The basic problem is to avoid having to use your backups. If lv_home
is really "almost empty",
- you could shrink that (resize the filesystem, then shrink the logical volume), and
- use the freed-up space for a temporary volume to copy
lv_home
to.
- Then, the existing
lv_home
is empty, and you can demolish it, extend lv_root
as needed, and
- finally (if
lv_home
is really that small, initially), move the temporary volume's contents back into the part of the empty space that you don't need for lv_root
, and combine that with the temporary space.
The suggested ordering assumes that the underlying disk partitions are in the same order, of course. LVM is not suited to shifting partitions up and down (as some offline disk partitioning tools may do).

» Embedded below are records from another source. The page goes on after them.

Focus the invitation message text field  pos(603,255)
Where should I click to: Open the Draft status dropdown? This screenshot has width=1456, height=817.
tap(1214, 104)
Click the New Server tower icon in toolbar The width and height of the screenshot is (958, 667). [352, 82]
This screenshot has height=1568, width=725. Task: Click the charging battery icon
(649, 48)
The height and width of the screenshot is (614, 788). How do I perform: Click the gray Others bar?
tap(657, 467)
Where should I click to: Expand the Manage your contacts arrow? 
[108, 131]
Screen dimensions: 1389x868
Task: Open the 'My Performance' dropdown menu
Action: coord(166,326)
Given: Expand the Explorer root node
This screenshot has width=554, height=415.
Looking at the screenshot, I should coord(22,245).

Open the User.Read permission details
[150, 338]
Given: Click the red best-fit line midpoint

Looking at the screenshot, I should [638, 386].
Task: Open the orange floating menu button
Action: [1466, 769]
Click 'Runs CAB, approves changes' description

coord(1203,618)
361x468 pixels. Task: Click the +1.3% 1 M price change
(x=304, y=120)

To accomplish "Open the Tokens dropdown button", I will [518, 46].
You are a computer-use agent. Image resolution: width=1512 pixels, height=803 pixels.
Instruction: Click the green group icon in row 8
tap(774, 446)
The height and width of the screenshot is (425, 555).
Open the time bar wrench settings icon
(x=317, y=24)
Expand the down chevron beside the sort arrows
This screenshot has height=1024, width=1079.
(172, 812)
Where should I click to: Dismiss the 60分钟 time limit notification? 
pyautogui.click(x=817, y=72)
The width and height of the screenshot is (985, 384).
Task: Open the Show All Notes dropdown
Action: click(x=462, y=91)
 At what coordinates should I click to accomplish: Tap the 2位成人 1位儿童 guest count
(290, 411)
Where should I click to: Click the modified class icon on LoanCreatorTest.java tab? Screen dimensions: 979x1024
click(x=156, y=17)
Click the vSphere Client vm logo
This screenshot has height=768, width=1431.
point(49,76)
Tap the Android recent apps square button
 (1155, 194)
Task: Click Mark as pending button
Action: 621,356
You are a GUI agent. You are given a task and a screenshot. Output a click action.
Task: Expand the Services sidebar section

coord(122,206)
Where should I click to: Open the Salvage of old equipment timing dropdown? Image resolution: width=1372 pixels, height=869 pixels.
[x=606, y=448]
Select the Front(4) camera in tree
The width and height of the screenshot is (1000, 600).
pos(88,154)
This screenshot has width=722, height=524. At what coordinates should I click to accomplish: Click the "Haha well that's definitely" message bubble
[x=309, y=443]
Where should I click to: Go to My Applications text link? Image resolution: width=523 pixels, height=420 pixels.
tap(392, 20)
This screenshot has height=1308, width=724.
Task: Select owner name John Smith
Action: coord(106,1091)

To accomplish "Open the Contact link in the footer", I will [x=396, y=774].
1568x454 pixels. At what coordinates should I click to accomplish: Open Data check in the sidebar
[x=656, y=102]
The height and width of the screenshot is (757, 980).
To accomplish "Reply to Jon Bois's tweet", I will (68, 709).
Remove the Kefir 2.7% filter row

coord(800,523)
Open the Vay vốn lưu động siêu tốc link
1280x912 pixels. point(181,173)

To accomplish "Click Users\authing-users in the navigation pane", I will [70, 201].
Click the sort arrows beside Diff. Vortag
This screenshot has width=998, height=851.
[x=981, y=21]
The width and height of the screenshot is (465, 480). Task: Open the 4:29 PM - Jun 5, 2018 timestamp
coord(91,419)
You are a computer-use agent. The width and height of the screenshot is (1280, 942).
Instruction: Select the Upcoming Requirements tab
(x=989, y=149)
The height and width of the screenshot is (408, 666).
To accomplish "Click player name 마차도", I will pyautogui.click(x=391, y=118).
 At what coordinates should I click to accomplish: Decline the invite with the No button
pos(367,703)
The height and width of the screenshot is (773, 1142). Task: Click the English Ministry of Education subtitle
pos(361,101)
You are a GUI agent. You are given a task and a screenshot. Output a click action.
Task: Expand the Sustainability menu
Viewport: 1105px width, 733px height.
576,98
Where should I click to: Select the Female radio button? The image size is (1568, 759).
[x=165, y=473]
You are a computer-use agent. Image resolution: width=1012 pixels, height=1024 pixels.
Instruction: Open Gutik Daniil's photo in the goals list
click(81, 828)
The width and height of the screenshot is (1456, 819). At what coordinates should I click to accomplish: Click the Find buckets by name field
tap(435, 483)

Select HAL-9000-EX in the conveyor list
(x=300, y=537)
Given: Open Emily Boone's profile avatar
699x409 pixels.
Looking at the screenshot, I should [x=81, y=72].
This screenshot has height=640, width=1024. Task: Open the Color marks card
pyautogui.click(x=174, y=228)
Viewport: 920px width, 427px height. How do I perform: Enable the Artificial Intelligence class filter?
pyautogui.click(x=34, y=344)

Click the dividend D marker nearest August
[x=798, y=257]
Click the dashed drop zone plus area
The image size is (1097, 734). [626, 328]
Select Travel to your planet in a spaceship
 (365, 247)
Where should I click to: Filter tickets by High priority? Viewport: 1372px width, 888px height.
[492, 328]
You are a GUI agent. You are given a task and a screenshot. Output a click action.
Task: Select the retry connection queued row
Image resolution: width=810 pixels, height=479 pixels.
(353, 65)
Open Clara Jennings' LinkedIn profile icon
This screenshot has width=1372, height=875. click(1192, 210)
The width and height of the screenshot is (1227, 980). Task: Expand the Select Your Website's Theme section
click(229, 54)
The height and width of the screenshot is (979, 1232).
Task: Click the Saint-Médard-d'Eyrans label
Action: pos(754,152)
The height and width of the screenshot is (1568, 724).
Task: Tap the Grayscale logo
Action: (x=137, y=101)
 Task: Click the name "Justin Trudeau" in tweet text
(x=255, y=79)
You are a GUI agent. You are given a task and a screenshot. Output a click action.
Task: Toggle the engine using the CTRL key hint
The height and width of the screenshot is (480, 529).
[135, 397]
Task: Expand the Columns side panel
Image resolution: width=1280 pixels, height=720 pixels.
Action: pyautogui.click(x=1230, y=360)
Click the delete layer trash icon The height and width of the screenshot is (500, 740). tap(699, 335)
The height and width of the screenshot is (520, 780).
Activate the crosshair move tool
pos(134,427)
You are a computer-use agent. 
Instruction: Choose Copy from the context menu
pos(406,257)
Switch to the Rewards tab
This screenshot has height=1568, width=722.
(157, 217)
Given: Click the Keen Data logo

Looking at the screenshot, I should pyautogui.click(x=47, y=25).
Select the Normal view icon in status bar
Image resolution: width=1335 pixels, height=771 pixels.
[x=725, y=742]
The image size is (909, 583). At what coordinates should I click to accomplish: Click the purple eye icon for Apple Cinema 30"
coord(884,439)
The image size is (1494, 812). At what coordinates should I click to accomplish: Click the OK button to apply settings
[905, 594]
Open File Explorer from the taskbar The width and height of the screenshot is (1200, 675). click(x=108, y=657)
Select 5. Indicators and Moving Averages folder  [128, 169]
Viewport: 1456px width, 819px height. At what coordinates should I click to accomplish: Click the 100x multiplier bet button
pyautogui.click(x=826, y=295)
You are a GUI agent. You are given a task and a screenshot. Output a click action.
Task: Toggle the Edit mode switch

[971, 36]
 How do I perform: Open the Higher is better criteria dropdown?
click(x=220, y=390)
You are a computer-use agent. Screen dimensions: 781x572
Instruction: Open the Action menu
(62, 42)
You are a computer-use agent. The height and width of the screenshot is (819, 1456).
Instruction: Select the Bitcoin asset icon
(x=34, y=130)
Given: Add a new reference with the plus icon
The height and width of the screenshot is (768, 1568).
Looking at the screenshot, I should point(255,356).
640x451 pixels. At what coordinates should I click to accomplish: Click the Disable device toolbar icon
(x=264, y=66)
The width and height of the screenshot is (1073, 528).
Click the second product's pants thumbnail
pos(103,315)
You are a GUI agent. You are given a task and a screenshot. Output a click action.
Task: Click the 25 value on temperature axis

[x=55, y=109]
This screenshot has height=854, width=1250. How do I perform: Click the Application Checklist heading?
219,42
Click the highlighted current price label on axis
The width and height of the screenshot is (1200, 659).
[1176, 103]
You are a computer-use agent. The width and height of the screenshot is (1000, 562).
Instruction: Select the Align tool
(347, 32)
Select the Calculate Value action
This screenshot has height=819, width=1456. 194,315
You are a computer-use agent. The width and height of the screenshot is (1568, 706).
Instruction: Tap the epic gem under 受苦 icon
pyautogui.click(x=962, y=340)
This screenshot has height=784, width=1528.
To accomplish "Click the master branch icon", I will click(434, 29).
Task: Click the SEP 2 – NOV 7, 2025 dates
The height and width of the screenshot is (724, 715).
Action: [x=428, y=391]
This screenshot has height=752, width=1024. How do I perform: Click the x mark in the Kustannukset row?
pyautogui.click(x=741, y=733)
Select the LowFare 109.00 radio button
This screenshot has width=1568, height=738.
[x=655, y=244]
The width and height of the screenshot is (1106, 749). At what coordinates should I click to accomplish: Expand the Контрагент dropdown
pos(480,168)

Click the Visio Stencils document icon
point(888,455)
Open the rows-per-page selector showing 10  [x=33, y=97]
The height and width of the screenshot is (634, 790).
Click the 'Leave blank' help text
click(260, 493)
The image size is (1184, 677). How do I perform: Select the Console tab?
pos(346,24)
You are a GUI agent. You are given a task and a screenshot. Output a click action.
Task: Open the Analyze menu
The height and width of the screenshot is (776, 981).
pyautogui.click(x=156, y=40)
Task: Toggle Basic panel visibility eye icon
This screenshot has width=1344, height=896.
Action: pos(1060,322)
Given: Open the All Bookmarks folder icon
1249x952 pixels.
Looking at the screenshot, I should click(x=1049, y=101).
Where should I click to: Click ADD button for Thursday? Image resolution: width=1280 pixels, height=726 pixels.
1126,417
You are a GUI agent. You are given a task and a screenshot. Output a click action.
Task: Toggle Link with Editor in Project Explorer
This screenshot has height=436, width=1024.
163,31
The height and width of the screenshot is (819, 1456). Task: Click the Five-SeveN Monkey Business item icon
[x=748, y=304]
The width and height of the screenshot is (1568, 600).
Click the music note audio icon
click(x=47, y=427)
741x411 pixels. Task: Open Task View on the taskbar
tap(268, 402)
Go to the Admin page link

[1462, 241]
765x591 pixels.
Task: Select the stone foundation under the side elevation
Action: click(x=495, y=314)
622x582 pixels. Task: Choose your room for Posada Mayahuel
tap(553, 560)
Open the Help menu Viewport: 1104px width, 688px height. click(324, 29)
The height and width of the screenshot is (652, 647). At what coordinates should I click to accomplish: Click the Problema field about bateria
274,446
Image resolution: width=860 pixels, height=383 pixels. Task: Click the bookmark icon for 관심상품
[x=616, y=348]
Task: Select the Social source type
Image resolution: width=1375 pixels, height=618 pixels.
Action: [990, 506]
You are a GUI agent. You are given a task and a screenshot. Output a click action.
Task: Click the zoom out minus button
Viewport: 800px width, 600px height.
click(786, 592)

Now - the OP's question did not mention whether the underlying filesystem(s) all reside on one physical disk, and whether their disk partitions are in the same order. If they all reside on one physical disk, the question comes up whether this is partitioned with MBR (a maximum of four physical partitions) or GPT (128) -- see for example What's the difference between MBR and GPT? . In the former case, OP may have to create an extended partition as a basis for the resized lv_home
partition.
LVM is essentially three layers: physical, volumes and logical. To keep things tidy, it's nice to have the physical disks adjacent. But LVM does not require that. One could shrink lv_home
(and its filesystem and physical partition) in one step, and then create a new physical partition in the space on the end, adding that partition to the volume group corresponding to lv_root
and then running resize2fs
to extend the filesystem. Resizing up has a lot of existing practice; going down far less so -- until recently the documentation had caveats explaining that you could trash your filesystem with the tool.